**Exercise:**
Rewrite the records starting at the first line and ending at the line containing "will [27, 295].", changing every "Viewport" to "Window" and leaving everything else as it is.

**Input records:**
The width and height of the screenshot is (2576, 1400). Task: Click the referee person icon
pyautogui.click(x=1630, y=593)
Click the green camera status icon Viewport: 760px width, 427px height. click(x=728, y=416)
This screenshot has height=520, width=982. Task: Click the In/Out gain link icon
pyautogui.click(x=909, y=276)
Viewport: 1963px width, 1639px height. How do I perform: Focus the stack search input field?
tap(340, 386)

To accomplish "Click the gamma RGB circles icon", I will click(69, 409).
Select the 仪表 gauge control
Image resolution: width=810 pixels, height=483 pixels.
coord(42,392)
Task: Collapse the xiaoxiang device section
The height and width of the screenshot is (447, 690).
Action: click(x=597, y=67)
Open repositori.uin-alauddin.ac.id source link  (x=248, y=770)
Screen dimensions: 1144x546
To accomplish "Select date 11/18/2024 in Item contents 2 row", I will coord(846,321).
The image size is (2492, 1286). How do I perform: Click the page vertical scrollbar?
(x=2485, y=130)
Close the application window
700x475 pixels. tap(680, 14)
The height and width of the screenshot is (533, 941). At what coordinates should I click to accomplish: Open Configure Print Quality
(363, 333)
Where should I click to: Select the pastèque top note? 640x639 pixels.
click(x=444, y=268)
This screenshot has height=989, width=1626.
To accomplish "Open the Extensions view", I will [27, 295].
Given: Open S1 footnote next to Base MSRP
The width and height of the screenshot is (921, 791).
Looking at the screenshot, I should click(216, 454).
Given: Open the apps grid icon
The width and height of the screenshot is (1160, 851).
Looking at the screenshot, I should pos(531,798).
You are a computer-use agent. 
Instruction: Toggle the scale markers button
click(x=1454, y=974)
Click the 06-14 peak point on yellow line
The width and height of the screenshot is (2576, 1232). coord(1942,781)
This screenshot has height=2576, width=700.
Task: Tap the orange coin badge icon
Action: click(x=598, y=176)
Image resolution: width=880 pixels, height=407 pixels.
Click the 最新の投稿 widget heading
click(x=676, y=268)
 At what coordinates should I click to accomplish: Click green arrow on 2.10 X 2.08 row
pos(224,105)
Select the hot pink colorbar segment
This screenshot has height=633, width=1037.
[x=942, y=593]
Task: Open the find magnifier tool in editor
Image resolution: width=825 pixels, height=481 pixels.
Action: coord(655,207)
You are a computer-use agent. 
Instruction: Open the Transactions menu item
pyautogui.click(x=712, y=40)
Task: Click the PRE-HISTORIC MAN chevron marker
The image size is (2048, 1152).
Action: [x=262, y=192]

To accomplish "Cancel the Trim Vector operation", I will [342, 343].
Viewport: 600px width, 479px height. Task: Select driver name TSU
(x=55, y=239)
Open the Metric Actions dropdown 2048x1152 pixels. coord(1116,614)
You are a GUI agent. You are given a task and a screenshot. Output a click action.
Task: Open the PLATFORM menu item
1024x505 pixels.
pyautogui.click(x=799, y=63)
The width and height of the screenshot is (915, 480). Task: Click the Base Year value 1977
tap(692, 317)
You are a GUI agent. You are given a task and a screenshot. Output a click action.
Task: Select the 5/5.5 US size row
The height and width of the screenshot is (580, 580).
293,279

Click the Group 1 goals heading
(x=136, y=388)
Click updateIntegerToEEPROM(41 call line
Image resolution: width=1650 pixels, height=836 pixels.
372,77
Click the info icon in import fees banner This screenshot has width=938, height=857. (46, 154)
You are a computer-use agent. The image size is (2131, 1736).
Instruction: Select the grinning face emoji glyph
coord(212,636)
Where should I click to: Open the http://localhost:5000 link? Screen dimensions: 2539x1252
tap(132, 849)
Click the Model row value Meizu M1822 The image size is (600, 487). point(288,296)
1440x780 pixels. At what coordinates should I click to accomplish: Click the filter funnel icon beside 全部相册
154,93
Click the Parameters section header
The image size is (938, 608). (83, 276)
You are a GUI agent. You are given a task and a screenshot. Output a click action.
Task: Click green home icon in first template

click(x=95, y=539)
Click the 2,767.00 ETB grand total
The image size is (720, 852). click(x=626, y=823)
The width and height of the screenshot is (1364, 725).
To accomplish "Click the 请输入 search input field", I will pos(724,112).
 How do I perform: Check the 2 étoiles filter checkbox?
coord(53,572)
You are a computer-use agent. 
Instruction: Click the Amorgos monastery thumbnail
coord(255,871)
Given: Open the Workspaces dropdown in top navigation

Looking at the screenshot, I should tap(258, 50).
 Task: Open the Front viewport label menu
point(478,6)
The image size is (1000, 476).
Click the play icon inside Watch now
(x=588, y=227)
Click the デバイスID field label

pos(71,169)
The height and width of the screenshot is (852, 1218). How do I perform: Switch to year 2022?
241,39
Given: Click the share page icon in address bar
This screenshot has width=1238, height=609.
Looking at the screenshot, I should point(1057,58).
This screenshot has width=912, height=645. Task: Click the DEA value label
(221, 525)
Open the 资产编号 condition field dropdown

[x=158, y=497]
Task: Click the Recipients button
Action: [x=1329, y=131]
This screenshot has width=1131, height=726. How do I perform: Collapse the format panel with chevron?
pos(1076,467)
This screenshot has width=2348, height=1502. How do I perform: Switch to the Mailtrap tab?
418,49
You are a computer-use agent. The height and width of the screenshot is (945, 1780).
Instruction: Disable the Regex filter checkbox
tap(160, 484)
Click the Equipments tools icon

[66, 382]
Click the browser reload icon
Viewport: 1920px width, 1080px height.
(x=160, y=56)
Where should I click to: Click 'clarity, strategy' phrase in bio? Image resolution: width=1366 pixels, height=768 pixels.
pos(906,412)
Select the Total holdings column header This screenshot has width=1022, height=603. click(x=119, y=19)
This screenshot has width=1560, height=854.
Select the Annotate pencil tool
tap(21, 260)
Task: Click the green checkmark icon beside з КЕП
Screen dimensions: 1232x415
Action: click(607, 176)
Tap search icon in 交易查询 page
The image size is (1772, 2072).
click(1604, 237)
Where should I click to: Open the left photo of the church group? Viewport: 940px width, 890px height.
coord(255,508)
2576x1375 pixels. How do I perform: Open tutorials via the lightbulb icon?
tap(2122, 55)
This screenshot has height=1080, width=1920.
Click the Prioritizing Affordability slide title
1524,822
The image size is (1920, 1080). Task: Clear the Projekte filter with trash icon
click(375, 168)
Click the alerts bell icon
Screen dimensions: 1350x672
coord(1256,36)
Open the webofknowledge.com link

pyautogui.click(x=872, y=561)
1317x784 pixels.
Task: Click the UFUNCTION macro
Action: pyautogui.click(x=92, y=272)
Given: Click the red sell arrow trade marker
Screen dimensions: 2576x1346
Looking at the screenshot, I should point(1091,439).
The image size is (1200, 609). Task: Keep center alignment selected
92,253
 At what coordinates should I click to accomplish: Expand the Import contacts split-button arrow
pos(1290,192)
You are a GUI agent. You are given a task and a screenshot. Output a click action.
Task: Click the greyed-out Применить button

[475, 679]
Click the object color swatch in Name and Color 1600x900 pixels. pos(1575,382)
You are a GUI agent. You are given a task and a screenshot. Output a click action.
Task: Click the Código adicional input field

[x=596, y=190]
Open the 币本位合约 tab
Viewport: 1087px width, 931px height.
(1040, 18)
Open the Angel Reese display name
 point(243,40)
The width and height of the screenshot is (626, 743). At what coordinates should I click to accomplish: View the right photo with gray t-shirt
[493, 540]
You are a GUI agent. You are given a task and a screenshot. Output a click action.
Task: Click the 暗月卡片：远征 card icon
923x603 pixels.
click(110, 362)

**In response:**
The width and height of the screenshot is (2576, 1400). Task: Click the referee person icon
pyautogui.click(x=1630, y=593)
Click the green camera status icon Window: 760px width, 427px height. click(x=728, y=416)
This screenshot has height=520, width=982. Task: Click the In/Out gain link icon
pyautogui.click(x=909, y=276)
Window: 1963px width, 1639px height. How do I perform: Focus the stack search input field?
tap(340, 386)

To accomplish "Click the gamma RGB circles icon", I will click(69, 409).
Select the 仪表 gauge control
Image resolution: width=810 pixels, height=483 pixels.
coord(42,392)
Task: Collapse the xiaoxiang device section
The height and width of the screenshot is (447, 690).
Action: click(x=597, y=67)
Open repositori.uin-alauddin.ac.id source link  (x=248, y=770)
Screen dimensions: 1144x546
To accomplish "Select date 11/18/2024 in Item contents 2 row", I will coord(846,321).
The image size is (2492, 1286). How do I perform: Click the page vertical scrollbar?
(x=2485, y=130)
Close the application window
700x475 pixels. tap(680, 14)
The height and width of the screenshot is (533, 941). At what coordinates should I click to accomplish: Open Configure Print Quality
(363, 333)
Where should I click to: Select the pastèque top note? 640x639 pixels.
click(x=444, y=268)
This screenshot has height=989, width=1626.
To accomplish "Open the Extensions view", I will [27, 295].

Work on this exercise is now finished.